1951 Bowman #7 Gil Hodges
Estimated PSA 5 NM-MT Value: $150
Gil Hodges’ all-or-nothing approach was the key ingredient for the most dangerous offense of the 1951 MLB season.
The Brooklyn Dodgers narrowly fell one tiebreaker shy of an NL pennant, but it wasn’t for a lack of pop.
Brooklyn finished first in the Majors in runs per game (5.4), bludgeoning the National League to a pulp all season long.
Six Dodgers players finished in the top twenty of the NL MVP race, including Hodges in a tie for sixteenth.
The 27-year-old first baseman hammered 40 home runs for the first time, all but erasing the sting of an AL-worst 99 strikeouts.
Four of those bombs came on August 31st, making Hodges the fourth player to tally four homers in a single game.
The now three-time All-Star ended the year with a .268/.374/.527 slash line and put together his first of three 100/100 seasons with 118 runs scored and 103 RBIs.
1951 Bowman Baseball Cards In Review
Headlined by two powerhouse rookie cards of Mickey Mantle and Willie Mays, the 1951 Bowman baseball set boasts a whopping 31 Hall of Famers.
Considering that there are 324 cards in the checklist, nearly 1 out of 10 cards in this set are Hall of Famers.
With star power like that, it's hard not to love these cards.
Even if there weren't so many big-name ball players in the checklist, the full-color artwork alone makes them easy to admire.
But, as I mentioned in the article's introduction, this set somehow feels undervalued.
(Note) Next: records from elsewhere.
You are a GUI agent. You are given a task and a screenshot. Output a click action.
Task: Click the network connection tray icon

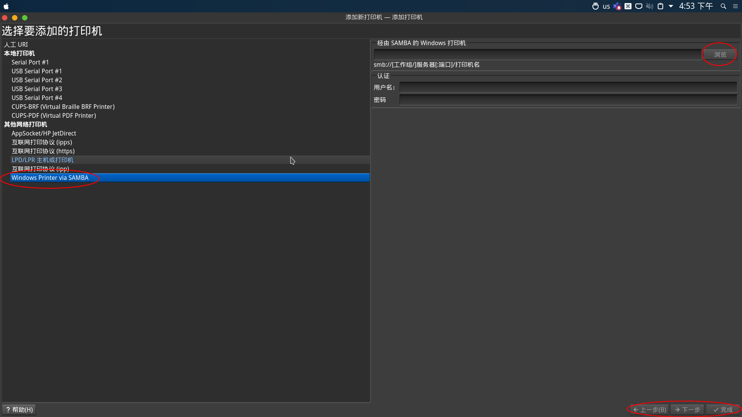tap(639, 6)
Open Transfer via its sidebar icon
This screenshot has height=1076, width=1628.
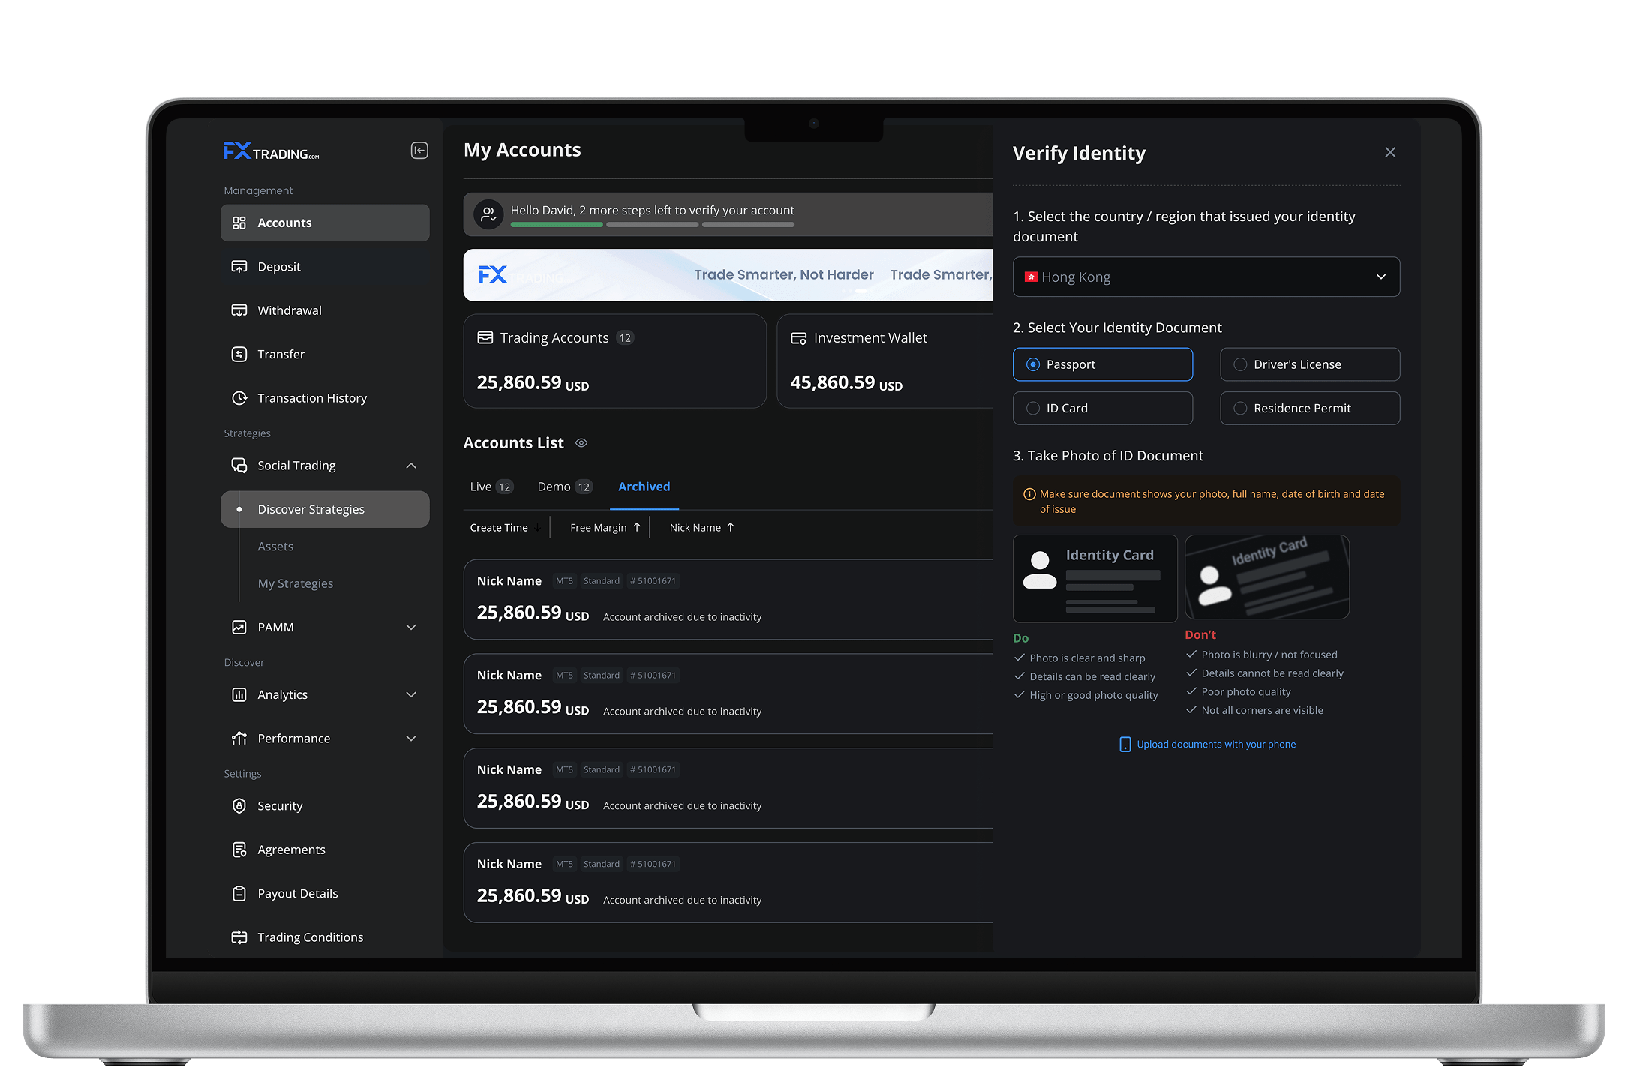(239, 355)
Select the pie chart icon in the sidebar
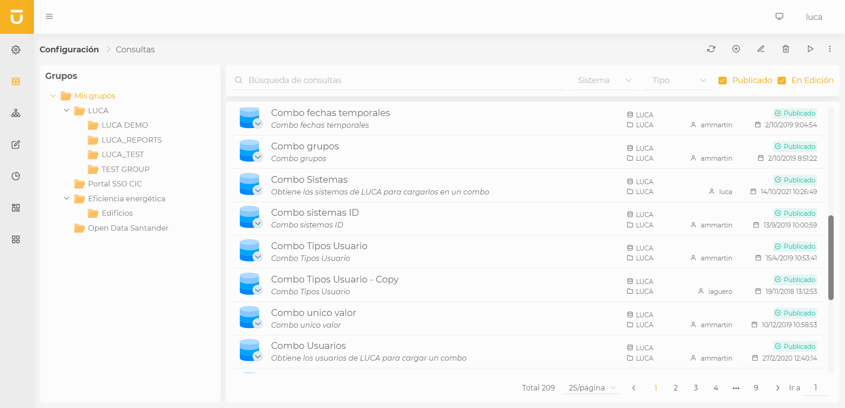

To support that statement, consider that the rookie cards of Mickey Mantle and Willie Mays are both overshadowed by their 1952 Topps counterparts.
It's understandable, given the 1952 Topps set's place in hobby history.
But it still seems odd at times.
Regardless, this set will always be one of the most iconic in hobby history and there are many must-have cards within the checklist.